Impact of influenza immune imprinting on immune responses to subsequent vaccinations in mice.

Abstract

The immune memory imprinted during an individual's initial influenza exposure (influenza imprinting) has long-lasting effects on the host's response to subsequent influenza infections and vaccinations. Here, we investigate how different influenza virus imprinting impacts the immune responses to subunit, inactivated virus, and protein-based nanoparticle vaccines in Balb/c mice. Our results indicated a phylogenetic distance-dependent effect of influenza imprinting on subunit hemagglutinin (HA) or formalin-inactivated (FI) virus vaccine immunizations. Aichi (H3N2, group 2) HA (HA3) or FI-Aichi vaccination in mice imprinted with closely related Phili (H3N2) triggered significant Aichi-specific HAI antibody and balanced HA3-specific Th1/Th2 antibody immune responses, resulting in robust protection against Aichi. In contrast, HA3 vaccination in PR8 (H1N1, group 1) imprinted mice (PR8-2HA3) induced Th2-leaning responses comparable to those observed in mice without prior influenza immune imprinting (PBS-2HA3). However, subsequent heterosubtypic infections and vaccinations eliminated such effects on antibody subtype profiles.

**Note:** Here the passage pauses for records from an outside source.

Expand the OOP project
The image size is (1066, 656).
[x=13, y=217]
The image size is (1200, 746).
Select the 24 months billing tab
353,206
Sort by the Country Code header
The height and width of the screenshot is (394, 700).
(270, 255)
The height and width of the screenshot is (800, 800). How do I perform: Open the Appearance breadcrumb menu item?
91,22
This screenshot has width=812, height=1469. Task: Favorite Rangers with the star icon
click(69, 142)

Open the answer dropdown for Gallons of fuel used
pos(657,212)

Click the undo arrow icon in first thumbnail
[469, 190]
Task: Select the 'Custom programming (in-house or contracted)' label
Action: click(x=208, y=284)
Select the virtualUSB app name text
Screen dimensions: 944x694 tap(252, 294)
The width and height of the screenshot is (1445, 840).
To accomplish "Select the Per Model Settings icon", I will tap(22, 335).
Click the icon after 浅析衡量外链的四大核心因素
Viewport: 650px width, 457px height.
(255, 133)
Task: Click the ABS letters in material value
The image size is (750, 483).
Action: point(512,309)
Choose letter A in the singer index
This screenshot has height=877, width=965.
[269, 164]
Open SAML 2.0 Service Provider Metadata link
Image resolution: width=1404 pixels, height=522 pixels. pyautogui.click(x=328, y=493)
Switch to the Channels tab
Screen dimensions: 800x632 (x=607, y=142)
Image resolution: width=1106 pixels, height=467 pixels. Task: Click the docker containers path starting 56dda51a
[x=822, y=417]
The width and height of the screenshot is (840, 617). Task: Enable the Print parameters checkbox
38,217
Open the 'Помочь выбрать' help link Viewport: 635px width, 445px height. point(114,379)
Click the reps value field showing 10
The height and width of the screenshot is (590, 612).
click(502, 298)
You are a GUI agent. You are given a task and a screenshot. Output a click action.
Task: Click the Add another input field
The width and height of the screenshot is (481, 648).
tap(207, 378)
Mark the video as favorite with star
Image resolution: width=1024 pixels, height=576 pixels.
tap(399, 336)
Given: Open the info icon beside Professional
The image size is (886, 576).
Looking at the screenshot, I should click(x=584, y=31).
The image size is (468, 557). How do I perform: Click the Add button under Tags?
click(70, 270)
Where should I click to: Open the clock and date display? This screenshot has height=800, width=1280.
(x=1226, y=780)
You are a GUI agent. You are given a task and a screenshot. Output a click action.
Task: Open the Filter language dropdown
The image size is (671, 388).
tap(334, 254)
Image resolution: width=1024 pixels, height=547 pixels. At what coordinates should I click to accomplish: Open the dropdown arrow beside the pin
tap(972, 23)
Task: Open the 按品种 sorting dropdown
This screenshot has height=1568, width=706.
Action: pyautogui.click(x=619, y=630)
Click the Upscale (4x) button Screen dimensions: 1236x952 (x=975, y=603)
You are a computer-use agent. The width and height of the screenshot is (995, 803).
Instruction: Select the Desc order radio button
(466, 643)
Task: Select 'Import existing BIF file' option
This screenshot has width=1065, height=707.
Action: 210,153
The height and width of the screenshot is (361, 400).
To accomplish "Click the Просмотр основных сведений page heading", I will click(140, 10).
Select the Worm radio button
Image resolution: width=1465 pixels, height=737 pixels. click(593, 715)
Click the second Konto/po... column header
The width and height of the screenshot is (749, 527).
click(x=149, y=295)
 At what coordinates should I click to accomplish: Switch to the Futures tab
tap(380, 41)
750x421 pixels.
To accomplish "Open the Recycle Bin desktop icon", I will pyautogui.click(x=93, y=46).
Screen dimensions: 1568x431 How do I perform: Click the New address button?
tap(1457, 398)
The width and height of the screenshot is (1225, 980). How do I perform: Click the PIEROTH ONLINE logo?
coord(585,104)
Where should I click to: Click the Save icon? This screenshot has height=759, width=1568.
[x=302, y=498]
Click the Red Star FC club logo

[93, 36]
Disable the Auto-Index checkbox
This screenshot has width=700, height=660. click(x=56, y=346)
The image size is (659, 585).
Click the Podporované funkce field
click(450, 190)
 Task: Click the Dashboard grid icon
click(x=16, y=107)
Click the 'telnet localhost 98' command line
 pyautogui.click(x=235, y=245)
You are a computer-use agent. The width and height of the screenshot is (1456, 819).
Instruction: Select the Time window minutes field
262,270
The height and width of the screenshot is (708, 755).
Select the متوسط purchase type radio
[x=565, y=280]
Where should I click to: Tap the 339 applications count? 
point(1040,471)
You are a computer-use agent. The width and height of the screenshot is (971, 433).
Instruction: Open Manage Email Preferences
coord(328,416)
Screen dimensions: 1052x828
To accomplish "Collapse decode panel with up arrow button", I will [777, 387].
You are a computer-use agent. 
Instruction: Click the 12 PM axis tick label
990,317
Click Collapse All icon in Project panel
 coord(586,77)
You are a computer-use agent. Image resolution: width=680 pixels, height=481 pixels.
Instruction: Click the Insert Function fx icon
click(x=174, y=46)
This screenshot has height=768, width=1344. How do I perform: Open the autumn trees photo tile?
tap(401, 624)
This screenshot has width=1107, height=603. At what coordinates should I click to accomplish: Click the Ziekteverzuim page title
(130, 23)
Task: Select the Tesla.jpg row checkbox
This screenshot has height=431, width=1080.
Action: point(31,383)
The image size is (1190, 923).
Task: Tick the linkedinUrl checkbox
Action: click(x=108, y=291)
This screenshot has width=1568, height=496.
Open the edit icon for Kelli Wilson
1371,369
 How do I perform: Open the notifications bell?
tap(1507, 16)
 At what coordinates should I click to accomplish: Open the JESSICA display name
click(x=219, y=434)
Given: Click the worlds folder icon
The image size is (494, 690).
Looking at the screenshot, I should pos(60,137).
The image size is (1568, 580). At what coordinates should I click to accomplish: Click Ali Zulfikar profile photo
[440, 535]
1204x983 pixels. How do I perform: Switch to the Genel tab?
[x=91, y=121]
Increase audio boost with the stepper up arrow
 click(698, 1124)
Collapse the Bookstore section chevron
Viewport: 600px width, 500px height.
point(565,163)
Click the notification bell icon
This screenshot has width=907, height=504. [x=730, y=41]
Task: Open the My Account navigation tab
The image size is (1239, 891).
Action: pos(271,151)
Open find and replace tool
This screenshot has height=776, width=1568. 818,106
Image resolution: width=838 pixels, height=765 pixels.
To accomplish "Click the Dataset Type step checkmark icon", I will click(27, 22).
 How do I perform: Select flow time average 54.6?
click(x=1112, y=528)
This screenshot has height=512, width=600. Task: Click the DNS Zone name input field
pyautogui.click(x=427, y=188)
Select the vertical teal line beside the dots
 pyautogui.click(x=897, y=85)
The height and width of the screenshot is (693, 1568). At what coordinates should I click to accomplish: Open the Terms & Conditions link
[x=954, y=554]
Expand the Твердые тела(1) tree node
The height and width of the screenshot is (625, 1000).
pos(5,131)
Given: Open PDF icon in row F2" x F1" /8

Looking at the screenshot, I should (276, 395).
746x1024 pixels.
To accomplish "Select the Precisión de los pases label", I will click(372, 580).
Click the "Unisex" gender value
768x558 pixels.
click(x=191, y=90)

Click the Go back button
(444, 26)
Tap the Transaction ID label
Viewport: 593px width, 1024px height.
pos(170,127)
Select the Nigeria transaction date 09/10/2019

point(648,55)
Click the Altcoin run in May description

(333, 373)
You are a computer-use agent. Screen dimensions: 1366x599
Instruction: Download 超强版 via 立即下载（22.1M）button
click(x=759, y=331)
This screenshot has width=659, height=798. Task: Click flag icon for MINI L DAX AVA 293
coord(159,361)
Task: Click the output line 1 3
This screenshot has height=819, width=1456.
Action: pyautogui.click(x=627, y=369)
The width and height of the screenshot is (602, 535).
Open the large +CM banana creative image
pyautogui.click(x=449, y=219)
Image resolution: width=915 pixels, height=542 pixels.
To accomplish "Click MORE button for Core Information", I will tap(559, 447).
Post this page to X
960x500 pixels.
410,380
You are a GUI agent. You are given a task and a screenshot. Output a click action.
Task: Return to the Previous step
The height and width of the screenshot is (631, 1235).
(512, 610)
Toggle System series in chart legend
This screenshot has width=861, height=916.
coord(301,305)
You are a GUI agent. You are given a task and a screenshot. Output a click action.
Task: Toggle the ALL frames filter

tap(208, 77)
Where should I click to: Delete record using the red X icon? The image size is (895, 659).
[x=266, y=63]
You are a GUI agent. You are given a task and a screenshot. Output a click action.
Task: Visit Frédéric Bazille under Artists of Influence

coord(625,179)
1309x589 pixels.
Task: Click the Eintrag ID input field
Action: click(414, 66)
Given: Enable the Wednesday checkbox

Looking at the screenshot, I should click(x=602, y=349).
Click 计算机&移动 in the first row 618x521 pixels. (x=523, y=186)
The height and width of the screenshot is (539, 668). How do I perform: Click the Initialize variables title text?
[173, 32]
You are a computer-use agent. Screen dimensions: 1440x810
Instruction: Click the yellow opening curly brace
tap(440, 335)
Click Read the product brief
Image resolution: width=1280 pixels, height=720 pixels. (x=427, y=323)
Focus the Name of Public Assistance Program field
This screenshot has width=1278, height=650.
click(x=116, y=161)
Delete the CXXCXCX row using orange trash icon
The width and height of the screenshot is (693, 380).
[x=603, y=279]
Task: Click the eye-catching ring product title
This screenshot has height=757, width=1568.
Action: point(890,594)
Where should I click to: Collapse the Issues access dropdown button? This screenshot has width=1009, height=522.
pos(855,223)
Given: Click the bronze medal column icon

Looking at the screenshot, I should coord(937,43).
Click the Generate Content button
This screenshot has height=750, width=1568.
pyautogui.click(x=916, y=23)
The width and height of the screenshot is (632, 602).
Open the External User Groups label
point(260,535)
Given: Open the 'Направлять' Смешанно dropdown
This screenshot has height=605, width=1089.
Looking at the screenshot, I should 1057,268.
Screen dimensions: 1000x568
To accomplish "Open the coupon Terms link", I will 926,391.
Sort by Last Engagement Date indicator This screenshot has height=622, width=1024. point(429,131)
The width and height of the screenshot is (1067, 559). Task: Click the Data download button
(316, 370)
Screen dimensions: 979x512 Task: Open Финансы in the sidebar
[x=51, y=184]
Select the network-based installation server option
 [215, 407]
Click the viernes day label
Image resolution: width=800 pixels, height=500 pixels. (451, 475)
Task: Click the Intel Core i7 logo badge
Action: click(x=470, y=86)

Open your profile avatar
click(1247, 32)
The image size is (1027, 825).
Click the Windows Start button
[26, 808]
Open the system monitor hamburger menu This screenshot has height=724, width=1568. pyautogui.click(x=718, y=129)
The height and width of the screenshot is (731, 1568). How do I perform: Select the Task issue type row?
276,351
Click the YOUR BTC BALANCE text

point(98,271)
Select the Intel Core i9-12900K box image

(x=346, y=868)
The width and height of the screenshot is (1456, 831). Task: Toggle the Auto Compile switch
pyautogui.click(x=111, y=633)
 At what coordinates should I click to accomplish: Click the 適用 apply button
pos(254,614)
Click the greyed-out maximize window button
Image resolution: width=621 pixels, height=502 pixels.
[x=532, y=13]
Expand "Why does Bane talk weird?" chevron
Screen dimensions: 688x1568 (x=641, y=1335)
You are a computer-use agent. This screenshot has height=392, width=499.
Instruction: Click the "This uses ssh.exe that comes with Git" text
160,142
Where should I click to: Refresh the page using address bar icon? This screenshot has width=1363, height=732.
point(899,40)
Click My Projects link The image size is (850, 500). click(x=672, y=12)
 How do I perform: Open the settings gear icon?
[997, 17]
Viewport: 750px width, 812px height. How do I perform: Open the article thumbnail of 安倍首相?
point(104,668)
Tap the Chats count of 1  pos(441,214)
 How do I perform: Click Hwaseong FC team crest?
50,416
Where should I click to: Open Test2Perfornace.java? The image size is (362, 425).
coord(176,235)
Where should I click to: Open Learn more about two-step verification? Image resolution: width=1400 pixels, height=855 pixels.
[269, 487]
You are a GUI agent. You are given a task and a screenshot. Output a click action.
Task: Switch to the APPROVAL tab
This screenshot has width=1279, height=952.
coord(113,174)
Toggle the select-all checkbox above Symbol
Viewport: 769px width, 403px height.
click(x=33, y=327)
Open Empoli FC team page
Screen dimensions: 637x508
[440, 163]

Nonetheless, initial virus exposure established a long-lasting capacity to produce HAI antibody responses against the imprinting strains. Moreover, Phili imprinting followed by HA3/NP nanocluster vaccination protected mice from Aichi infections and induced enhanced cross-reactive immunity. Our study highlights the significance of considering an individual's influenza exposure history when designing and evaluating the effectiveness of influenza vaccines.